Stored data entries:
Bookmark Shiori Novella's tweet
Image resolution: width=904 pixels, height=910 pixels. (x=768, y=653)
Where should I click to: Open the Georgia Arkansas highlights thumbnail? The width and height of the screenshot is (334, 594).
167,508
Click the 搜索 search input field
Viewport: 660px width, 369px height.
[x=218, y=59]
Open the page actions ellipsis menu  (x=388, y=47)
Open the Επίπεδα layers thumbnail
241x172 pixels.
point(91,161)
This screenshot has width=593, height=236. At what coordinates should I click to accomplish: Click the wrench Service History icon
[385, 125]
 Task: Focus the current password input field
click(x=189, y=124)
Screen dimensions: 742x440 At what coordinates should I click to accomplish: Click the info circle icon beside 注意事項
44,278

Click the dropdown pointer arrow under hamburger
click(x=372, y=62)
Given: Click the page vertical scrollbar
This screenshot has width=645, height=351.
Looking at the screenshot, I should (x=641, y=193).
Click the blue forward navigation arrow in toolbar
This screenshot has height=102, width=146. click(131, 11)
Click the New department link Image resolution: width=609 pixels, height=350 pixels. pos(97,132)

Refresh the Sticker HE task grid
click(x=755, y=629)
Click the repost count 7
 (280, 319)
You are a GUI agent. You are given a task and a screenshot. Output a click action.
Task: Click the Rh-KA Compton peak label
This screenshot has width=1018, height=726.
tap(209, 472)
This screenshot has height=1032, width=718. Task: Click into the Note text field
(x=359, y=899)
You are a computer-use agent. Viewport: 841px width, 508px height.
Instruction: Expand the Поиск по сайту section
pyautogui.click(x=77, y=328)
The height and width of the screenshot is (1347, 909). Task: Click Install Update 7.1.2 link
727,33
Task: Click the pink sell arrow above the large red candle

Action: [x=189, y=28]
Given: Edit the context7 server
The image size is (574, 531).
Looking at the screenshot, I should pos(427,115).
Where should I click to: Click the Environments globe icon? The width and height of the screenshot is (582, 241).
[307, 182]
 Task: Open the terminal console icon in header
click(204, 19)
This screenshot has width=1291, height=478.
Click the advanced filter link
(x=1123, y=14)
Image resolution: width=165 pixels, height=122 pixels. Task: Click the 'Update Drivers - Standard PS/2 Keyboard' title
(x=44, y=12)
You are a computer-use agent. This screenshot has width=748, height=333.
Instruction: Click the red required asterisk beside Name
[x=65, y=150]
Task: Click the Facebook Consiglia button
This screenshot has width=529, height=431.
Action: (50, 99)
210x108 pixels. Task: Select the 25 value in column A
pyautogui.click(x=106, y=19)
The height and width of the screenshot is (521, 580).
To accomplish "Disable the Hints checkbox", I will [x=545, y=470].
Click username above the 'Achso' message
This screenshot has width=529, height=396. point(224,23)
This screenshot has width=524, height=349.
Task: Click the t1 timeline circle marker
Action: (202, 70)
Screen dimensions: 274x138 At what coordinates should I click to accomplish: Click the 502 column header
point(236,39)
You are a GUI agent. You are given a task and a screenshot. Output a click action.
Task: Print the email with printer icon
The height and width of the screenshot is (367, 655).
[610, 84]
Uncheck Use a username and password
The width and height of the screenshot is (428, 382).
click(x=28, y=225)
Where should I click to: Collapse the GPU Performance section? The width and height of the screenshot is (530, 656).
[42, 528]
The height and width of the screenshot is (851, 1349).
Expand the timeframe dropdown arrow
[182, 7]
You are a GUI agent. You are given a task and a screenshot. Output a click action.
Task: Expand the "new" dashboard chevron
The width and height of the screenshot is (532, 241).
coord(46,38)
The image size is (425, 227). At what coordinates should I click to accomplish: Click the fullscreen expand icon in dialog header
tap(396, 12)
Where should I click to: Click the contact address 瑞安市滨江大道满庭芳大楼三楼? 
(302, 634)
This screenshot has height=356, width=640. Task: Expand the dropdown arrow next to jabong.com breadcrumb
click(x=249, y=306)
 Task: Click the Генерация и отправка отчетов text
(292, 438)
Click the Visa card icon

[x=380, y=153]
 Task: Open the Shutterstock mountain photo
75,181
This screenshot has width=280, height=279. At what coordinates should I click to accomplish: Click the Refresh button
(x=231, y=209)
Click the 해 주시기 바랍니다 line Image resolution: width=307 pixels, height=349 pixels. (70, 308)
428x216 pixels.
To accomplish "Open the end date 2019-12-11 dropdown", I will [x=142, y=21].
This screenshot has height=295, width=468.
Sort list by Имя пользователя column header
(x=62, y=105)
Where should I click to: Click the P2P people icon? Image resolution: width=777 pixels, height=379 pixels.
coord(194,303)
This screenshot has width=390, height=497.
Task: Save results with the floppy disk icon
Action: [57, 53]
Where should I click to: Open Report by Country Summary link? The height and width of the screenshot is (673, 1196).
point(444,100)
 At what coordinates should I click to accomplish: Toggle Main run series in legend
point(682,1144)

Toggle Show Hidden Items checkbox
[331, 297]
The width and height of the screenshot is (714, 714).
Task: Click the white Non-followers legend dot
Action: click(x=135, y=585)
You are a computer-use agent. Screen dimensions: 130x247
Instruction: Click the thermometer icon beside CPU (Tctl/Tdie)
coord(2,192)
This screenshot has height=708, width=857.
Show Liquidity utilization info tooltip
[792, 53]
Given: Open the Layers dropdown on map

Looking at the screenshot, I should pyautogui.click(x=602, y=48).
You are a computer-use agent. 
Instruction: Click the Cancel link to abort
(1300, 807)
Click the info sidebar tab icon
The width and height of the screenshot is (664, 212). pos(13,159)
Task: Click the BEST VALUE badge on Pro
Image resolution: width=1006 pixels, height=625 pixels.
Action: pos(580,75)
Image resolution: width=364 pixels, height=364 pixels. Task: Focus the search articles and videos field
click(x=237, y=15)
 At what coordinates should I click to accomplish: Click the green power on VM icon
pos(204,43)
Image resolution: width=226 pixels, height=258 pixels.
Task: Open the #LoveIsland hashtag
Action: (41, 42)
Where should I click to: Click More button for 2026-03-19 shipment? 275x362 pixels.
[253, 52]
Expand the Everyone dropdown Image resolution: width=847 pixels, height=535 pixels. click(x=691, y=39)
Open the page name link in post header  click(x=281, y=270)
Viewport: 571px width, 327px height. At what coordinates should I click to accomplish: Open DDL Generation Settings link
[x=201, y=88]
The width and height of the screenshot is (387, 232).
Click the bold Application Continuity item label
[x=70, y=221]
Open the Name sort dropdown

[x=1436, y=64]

__Task directions__
Print only these lines, please. They run from the start of the entries above to the line containing "Task: Click the Rh-KA Compton peak label", both ends included, and must match exactly.

__Your response__
Bookmark Shiori Novella's tweet
Image resolution: width=904 pixels, height=910 pixels. (x=768, y=653)
Where should I click to: Open the Georgia Arkansas highlights thumbnail? The width and height of the screenshot is (334, 594).
167,508
Click the 搜索 search input field
Viewport: 660px width, 369px height.
[x=218, y=59]
Open the page actions ellipsis menu  (x=388, y=47)
Open the Επίπεδα layers thumbnail
241x172 pixels.
point(91,161)
This screenshot has width=593, height=236. At what coordinates should I click to accomplish: Click the wrench Service History icon
[385, 125]
 Task: Focus the current password input field
click(x=189, y=124)
Screen dimensions: 742x440 At what coordinates should I click to accomplish: Click the info circle icon beside 注意事項
44,278

Click the dropdown pointer arrow under hamburger
click(x=372, y=62)
Given: Click the page vertical scrollbar
This screenshot has width=645, height=351.
Looking at the screenshot, I should (x=641, y=193).
Click the blue forward navigation arrow in toolbar
This screenshot has height=102, width=146. click(131, 11)
Click the New department link Image resolution: width=609 pixels, height=350 pixels. pos(97,132)

Refresh the Sticker HE task grid
click(x=755, y=629)
Click the repost count 7
 (280, 319)
You are a GUI agent. You are given a task and a screenshot. Output a click action.
Task: Click the Rh-KA Compton peak label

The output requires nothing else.